Meet the team of sports medicine specialists in the Kaiser Permanente East Bay Service Area. They treat thousands of KP members in the Oakland and Richmond medical centers.
When Joshua Hatch, MD, first joined the Kaiser Permanente East Bay Service Area 21 years ago, the sports medicine team only consisted of he and another orthopedic surgeon.
Today, the service area’s sports medicine group of specialists includes 3 full-time medical sports medicine doctors and one part-time physician, in addition to 3 orthopedic surgeons.
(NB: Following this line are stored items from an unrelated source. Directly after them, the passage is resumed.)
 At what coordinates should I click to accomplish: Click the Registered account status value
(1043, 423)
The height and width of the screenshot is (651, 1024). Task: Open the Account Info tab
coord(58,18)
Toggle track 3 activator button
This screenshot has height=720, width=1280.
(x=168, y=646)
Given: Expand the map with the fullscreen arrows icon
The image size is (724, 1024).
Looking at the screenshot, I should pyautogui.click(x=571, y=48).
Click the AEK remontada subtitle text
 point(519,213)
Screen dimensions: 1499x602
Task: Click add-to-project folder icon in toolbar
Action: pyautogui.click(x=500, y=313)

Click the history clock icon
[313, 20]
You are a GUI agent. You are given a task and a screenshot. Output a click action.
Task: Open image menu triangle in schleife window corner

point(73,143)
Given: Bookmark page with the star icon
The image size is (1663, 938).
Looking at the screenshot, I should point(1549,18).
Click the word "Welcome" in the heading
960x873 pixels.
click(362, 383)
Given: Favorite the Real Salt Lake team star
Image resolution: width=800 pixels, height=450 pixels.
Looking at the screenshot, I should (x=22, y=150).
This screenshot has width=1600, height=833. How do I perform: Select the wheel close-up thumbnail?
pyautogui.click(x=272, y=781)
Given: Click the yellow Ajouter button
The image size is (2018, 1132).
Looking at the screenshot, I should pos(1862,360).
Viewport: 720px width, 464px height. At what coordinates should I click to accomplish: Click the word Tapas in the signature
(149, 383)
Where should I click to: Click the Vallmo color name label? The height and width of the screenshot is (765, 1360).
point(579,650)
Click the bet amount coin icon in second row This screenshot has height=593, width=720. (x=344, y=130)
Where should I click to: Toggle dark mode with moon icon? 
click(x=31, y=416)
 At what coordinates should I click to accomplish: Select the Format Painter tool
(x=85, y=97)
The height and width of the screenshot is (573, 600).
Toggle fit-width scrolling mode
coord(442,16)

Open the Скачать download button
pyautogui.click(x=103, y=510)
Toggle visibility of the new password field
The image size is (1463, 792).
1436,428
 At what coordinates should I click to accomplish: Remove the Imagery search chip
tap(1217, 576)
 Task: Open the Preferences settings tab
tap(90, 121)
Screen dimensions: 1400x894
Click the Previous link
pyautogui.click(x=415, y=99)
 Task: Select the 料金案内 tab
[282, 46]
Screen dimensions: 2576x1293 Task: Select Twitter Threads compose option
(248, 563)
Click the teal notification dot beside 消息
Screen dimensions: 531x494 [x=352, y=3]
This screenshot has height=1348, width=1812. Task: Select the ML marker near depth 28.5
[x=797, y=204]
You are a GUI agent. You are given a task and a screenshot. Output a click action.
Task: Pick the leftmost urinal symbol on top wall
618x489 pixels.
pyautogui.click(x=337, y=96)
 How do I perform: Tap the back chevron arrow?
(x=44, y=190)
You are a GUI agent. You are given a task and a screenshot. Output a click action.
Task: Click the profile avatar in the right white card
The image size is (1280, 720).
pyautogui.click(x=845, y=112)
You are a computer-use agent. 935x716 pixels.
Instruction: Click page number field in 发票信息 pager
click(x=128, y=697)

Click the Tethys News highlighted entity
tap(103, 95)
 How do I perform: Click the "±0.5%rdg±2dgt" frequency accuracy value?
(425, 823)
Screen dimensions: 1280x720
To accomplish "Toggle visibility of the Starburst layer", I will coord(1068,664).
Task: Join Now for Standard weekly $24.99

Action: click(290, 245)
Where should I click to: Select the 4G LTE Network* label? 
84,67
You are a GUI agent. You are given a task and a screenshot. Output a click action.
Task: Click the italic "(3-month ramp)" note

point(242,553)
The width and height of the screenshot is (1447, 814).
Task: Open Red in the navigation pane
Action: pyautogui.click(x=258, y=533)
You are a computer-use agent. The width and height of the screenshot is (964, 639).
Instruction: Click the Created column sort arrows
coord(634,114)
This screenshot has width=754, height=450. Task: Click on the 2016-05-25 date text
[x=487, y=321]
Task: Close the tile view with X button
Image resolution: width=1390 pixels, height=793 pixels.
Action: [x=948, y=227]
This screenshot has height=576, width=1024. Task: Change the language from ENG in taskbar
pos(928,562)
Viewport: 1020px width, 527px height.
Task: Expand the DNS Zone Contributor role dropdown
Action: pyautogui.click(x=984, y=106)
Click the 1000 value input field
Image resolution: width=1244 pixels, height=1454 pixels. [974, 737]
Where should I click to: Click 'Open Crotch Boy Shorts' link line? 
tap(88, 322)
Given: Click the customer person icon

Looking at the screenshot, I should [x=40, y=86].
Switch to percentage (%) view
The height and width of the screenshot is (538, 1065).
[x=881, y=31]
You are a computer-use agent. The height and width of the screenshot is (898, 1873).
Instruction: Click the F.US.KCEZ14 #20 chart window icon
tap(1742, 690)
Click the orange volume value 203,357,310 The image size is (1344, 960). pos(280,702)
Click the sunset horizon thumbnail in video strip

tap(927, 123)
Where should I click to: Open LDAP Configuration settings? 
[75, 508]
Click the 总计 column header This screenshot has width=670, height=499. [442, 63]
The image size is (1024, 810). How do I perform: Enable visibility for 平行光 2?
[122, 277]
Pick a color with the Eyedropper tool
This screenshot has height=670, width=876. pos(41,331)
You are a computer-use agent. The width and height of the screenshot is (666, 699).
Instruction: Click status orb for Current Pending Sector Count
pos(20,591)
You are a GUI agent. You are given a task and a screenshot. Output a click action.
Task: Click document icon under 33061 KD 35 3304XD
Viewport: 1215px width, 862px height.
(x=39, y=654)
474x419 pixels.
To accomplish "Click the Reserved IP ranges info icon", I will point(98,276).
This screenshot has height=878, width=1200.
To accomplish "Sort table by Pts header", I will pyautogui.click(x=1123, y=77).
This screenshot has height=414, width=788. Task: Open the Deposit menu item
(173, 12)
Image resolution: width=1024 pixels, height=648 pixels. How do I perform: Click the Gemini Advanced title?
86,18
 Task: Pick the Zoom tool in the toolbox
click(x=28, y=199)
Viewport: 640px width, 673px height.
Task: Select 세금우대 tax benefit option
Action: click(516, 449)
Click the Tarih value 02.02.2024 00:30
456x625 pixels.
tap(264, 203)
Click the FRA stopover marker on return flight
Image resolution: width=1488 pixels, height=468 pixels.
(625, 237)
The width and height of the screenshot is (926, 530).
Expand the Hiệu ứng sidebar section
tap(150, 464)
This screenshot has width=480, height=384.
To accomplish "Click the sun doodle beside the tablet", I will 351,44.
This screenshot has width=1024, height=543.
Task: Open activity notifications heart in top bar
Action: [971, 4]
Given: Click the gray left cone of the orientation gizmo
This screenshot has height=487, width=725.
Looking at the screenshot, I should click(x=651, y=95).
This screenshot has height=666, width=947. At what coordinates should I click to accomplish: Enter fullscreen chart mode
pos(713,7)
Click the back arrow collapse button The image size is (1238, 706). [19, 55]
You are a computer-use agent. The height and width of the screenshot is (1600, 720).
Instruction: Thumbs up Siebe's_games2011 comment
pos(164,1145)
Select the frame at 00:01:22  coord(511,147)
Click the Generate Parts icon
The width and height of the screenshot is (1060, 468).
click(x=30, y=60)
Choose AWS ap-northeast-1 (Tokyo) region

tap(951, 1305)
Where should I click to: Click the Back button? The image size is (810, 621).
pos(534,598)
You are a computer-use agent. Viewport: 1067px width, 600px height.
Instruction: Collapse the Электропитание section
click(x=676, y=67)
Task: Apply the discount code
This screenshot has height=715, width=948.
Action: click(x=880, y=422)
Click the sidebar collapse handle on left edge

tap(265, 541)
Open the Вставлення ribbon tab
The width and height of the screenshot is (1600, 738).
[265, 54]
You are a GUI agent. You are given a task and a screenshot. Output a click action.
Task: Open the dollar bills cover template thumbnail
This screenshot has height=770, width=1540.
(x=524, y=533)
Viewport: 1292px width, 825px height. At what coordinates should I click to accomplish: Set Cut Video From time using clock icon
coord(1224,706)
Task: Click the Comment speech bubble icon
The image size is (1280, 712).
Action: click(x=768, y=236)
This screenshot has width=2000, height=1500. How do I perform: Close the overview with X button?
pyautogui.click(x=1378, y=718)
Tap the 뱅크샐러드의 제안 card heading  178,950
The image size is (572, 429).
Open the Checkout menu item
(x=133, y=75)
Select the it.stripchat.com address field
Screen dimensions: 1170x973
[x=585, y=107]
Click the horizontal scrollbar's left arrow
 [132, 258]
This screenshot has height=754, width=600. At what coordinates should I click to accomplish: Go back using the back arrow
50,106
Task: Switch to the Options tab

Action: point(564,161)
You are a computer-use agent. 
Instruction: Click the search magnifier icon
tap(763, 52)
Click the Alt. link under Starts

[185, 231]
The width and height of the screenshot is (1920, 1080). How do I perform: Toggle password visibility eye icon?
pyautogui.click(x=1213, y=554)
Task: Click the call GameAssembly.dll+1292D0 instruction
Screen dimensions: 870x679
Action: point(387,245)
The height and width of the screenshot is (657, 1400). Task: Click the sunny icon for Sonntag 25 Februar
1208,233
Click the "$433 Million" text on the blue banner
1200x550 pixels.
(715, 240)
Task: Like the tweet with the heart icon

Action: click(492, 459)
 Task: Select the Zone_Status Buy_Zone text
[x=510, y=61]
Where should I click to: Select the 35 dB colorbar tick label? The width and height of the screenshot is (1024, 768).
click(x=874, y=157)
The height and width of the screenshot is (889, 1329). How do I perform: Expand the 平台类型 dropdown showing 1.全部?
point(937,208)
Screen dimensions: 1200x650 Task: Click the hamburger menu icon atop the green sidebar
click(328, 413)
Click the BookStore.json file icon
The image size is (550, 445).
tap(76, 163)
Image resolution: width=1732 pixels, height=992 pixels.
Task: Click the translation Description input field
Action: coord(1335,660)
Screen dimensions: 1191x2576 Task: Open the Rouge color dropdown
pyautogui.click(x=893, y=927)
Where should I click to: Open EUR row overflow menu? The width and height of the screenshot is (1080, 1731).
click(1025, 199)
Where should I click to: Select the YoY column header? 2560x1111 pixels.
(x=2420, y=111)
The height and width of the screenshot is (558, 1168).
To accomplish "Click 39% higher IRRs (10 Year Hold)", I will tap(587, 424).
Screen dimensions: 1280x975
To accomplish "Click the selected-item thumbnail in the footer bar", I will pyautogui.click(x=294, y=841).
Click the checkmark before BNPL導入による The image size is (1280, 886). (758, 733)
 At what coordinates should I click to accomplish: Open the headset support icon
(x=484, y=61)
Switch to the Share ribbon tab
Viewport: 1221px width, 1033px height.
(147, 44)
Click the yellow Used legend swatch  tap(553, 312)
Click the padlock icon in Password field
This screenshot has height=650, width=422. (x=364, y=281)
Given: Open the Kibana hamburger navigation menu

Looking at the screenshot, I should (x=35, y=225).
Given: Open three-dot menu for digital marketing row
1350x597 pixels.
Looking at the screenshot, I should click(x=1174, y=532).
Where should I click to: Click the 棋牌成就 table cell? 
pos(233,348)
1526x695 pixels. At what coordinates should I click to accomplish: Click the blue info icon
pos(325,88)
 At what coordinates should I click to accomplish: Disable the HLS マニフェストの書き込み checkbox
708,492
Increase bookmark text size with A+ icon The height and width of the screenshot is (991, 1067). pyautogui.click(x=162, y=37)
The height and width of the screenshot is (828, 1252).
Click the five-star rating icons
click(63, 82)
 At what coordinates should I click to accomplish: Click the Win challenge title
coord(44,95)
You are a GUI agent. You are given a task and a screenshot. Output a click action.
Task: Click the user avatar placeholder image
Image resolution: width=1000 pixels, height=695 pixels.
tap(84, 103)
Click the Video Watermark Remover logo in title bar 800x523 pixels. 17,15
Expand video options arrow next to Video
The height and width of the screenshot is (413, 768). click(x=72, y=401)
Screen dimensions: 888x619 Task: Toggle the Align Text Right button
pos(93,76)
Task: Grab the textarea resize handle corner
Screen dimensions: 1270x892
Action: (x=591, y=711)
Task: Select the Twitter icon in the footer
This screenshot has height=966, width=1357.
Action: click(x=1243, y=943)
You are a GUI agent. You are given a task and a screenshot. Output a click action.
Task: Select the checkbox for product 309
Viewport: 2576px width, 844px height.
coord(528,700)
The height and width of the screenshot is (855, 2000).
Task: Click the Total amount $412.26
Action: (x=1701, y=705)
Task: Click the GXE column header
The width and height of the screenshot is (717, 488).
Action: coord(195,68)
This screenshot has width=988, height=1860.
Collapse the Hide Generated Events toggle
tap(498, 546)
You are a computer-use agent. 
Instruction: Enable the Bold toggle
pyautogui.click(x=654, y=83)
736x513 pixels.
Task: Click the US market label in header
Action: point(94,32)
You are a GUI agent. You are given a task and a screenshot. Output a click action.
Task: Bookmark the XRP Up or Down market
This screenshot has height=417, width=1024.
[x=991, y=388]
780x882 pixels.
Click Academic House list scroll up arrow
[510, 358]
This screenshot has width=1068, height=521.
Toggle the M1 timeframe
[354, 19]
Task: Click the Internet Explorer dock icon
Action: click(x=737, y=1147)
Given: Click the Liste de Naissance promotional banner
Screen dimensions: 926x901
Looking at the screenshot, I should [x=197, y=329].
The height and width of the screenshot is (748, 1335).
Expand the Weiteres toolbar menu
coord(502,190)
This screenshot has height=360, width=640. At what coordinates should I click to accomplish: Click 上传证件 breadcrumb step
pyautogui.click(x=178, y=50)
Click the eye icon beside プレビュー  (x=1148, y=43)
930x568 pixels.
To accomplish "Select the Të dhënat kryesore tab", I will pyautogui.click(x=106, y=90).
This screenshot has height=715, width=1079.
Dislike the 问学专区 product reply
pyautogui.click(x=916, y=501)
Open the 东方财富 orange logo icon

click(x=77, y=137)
The team works primarily out of the Oakland Medical Center. However, construction is also currently under way the Richmond Medical Center, which will provide primary dedicated space for sports medicine soon, Dr. Hatch said.
“Our team has grown,” Dr. Hatch said. “We now have 2 sports medicine surgeons, 2 pediatric orthopedic surgeons that provide surgeries related to pediatric sports injuries, and 3 primary care physicians that provide comprehensive sports evaluations as well as ultrasound-guided injections and procedures.”
Dr. Hatch is also a team physician for the University of California at Berkeley, where he provides coverage for all student athletes, working primarily with both the football and basketball teams. He offers athletic care to the students at St. Mary’s College and Holy Names University. Anthony Okamura, MD, also works with athletes from St. Mary’s and Contra Costa community college, and Zachary Bailowitz, MD, is the head team physician for California State University, East Bay.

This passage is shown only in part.